── EXTRACT ──
But this is a very, very good, weapon to have an armamentarium. So, as far as renal function as well, did that stay stable? And, in these studies, and again, they were done with, patients had had a little bit more preserved renal function. Just decreasing the oxalate levels did at least stabilize the renal function, but more long-term studies are needed for that.

Okay. So, we've established our diagnosis. What should we be doing in the future to provide, you know, follow-up care to these patients? Well, certainly, we want to assess those urinary oxalate levels. That's our biggest surrogate marker right now, to look for that. And how often you do this depends on the severity of the disease.

Sometimes it's every 3 months if they're unstable and we're not seeing the things that we want. Sometimes it's every 12 months that they're very stable. Probably go an average of every 6 months to check this, and supplement their pyridoxine, if they're pyridoxine responsive, you have a good treatment there. If they're pyridoxine resistant, then you have to look towards that. And if they are pyridoxine resistant and cannot get an RNA interference drug, transplant becomes much more important. We need to be looking at our patients for nephrocalcinosis and make sure that we're doing that. Never forget when we're dealing with children in the pediatric population, the effect that chronic kidney disease can have on growth. We always want to monitor their growth.

We want to look at what we would look at in adult patients. Once a chronic kidney disease occurs, parathyroid hormone levels go up. We have a phosphorus problem, which not only affects bones, very difficult in our patients, but also affects cardiovascular disease, which is the primary, problem with chronic kidney disease and end-stage kidney disease. And consider a combined liver-kidney transplant when appropriate.
───
── DATA EXTRACTS ──
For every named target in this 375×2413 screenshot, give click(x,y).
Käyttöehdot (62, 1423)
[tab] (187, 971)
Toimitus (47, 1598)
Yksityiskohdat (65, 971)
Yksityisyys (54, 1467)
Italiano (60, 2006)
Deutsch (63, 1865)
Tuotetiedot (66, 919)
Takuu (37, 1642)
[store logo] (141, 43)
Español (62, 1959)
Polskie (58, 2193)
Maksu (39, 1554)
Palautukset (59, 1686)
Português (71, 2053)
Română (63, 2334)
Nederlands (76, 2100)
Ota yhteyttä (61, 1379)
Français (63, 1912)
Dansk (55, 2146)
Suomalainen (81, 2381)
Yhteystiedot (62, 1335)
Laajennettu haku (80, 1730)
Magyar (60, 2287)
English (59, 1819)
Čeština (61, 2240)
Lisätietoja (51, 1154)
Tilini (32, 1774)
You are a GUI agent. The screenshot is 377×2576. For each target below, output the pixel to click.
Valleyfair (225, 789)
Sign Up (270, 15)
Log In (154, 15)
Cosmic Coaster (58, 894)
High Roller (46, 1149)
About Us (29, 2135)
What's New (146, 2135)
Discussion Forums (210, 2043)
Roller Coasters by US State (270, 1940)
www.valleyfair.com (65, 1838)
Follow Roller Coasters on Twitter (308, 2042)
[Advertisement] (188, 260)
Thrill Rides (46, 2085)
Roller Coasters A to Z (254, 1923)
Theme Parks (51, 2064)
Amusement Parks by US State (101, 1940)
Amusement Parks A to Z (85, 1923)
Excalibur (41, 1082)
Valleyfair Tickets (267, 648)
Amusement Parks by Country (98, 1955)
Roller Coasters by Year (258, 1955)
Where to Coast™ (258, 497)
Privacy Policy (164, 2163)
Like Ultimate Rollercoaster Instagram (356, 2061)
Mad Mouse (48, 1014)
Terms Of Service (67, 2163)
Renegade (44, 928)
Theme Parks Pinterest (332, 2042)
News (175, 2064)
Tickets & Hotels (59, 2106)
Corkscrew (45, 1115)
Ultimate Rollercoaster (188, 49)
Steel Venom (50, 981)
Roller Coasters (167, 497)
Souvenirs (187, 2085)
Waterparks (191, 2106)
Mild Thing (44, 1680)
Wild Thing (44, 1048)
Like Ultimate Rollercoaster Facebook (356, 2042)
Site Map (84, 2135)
───
WHAT YOU NEED TO DO: Retype the part of the transcript on kidney disease follow-up care that opens with the words containing "We want to look" and closes with "transplant when appropriate.". Work only from the transcript.

TASK OUTPUT:
We want to look at what we would look at in adult patients. Once a chronic kidney disease occurs, parathyroid hormone levels go up. We have a phosphorus problem, which not only affects bones, very difficult in our patients, but also affects cardiovascular disease, which is the primary, problem with chronic kidney disease and end-stage kidney disease. And consider a combined liver-kidney transplant when appropriate.